Detectives believe these murders were related to other "strip murders” in Hillsborough and Pinellas counties. Other victims were found under similar circumstances during the same period of time when other bodies were found in Pasco.

Police believe they are similar because they were committed by the same person.

Two of the murders, the only 2 male victims, were related because police believed they stemmed from the drug and gambling sub-culture of the Tampa Bay area, but their deaths were widely separated. What links them is their origin only. 

Two of the older women's murders were similar because of the lifestyle of the victims, but there the similarities end.

Theories as to the identity of the murder are: that it was a nut; organized crime was behind it, or the girls were knocked off by pimps since some of them were linked to prostitution.

Virtually every victim was involved in the marijuana traffic.

Suddenly the strip murders topped in late 1977, and no one is sure why.
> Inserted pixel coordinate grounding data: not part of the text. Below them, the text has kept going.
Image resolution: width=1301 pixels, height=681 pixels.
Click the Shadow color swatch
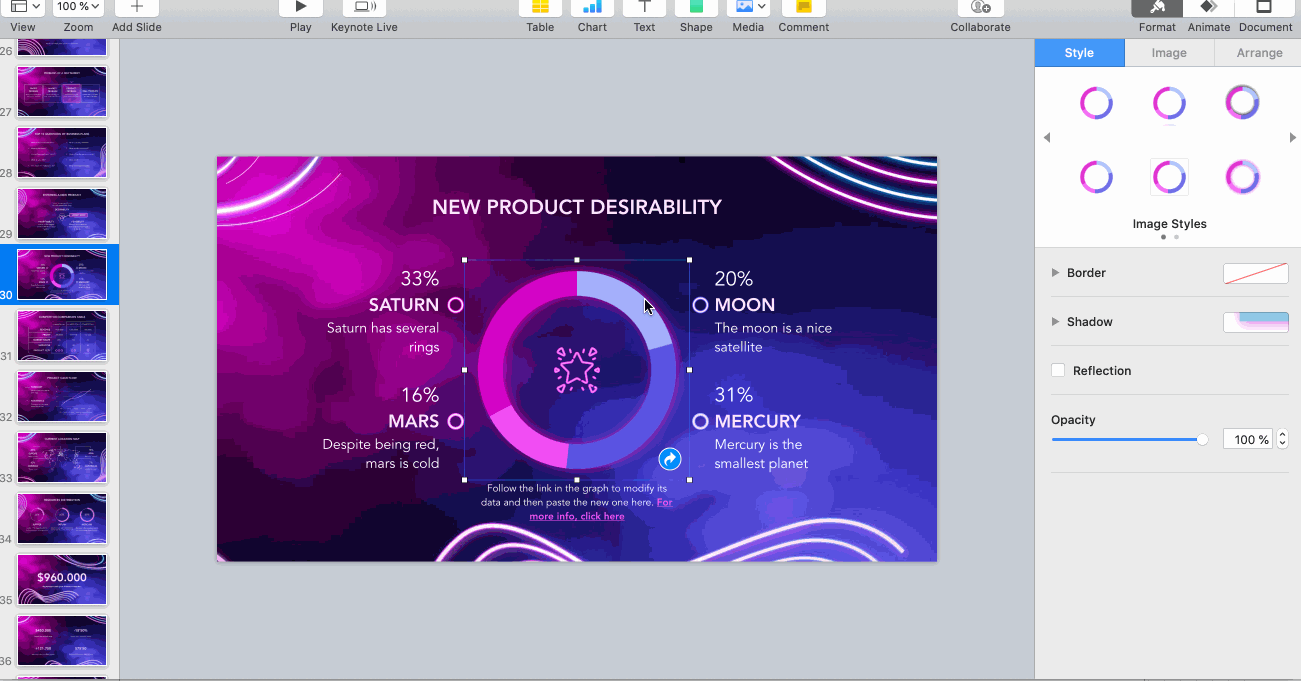click(x=1255, y=322)
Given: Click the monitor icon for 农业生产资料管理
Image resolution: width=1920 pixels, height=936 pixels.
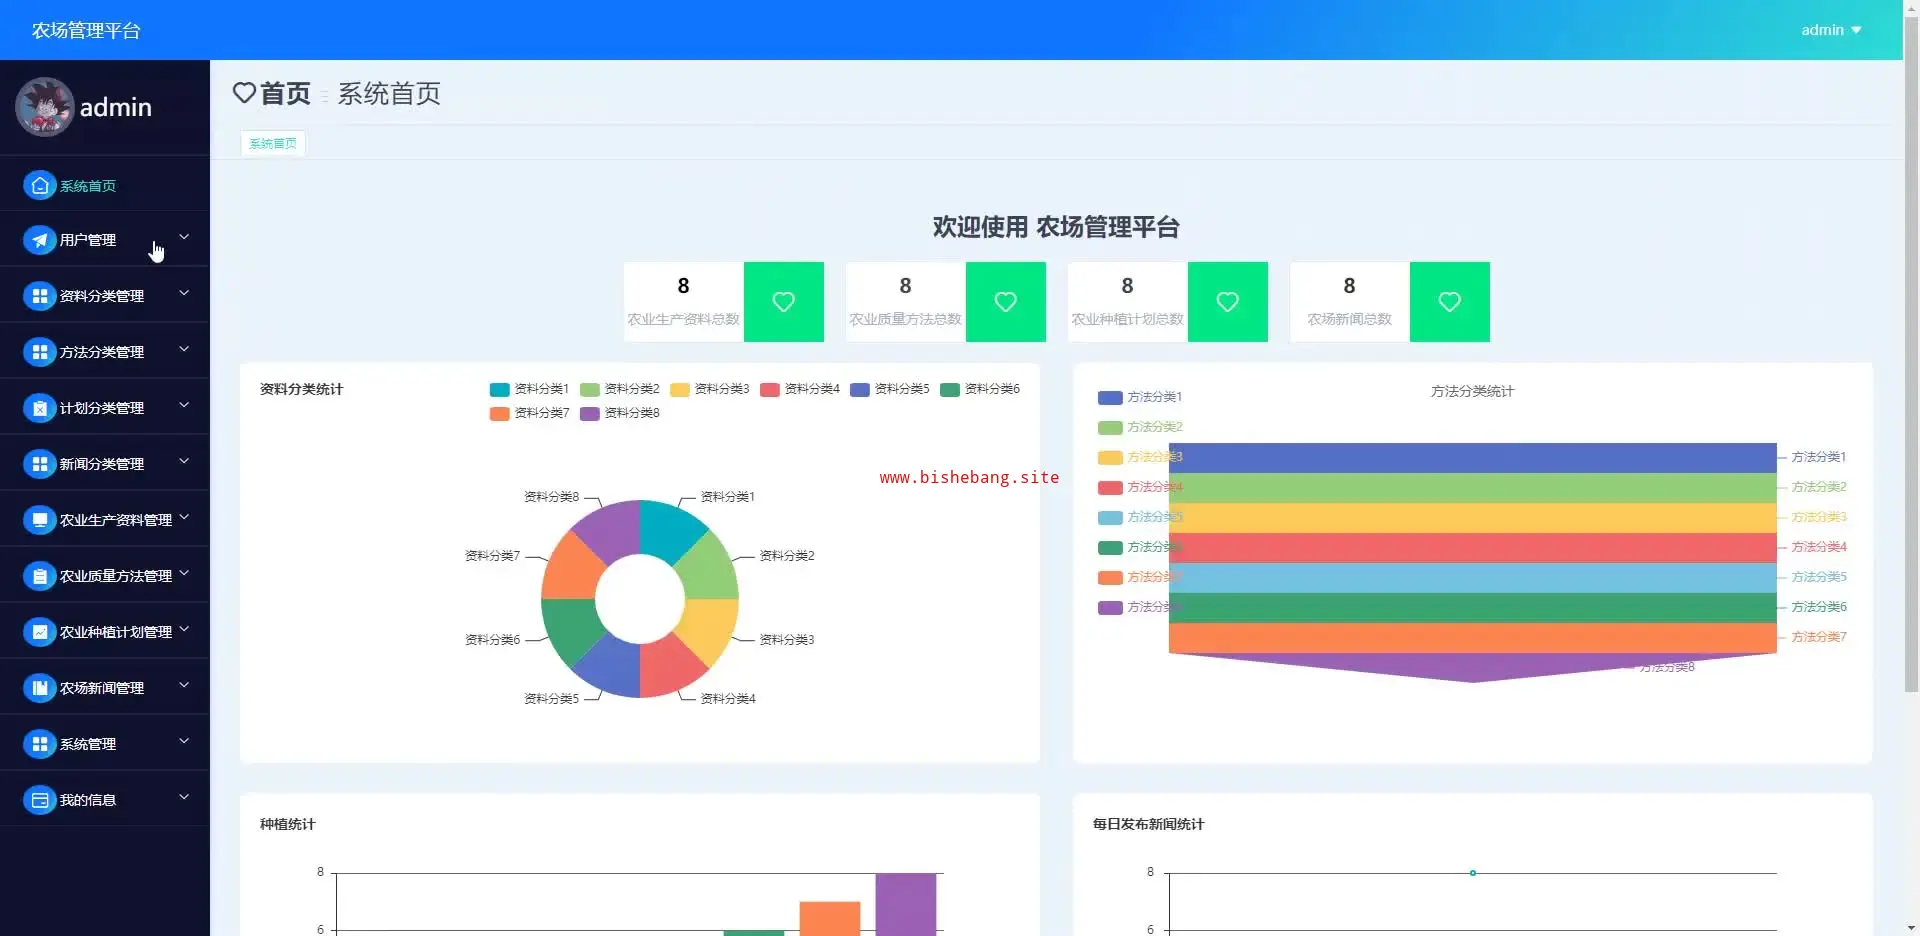Looking at the screenshot, I should pos(39,520).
PictureSerial killer, Gerald Stano
​In 1980, Gerald Stano was arrested after one of his victims escaped. Once in custody he confessed to killing at least 42 women, even though later he recanted on some of the confessions, saying he was forced to confess by one of the investigators. Among those he counted as his victims were: Diana Valleck, Enid Branch, Joan Foster, and Emily Grieve.

His birth name was Paul Zeininger, and his biological mother neglected him so much that when she gave him up for adoption at the age of 6 months, the county doctors declared him unadoptable. Eventually he was adopted by the Stanos, who were loving parents, but even in early age he displayed serious behavior problems. He had problems at school and graduated when he was 21 years old.

At some point his family moved from New Jersey to Daytona Beach, Florida.

Officially Stano admitted that he began killing in the early 1970s, when he was in his 20s, but also claimed to have begun killing in the late 1960s, at the age of 18. Several girls had gone missing in Stano's area of residence at that time, but since insufficient physical evidence was found when these claims were investigated, he was never charged. He was most active in Florida and New Jersey. By his 29th birthday, he was in prison for murdering 41 women.

He was executed in 1998 in Florida’s electric chair “Old Sparky”. He was electrocuted for the murder of Cathy Lee Scharf, who disappeared 11 days before Christmas 1973. Hunters found her decomposed body in a drainage ditch at the Merritt Island National Wildlife Refuge near Titusville on January 19, 1974.

Some doctors theorized that Stano probably confessed to murders he didn’t commit.

Investigators believe Pasco County, especially the south-central and southeastern portion of the county served as a dumping ground for bodies, due to the proximity to Hillsborough County. Several of the bodies were found close to arterials leading into the county are cited as factors.

PictureMorris Clifton Hendrick (1918-1965)
There was a cold case that predated all of these. On August 5, 1965 Morris Clifton Hendrick was found dead in the bathroom of his home at 41 Azalea Court, Oakdale Trailer Park in Zephyrhills. He was a WWII veteran and a native of Fancy Gap, Virginia. Hendrick had arrived only a few weeks before to work at an area phosphate plant. He left behind a wife Lucy Ayers Hendrick (1932-2024) and four daughters Juanita, Charlotte, Pamela and Marsha.

It was originally thought the cause of death was a heart attack. The day he died he was stopped by police while driving "under the influence of intoxicants" and forfeited a $100 bond.

Later the death was listed as an unsolved murder, as per Sheriff Short (served from 1981 to 1984) due to certain classified information, which was never disclosed. His murder remains unsolved.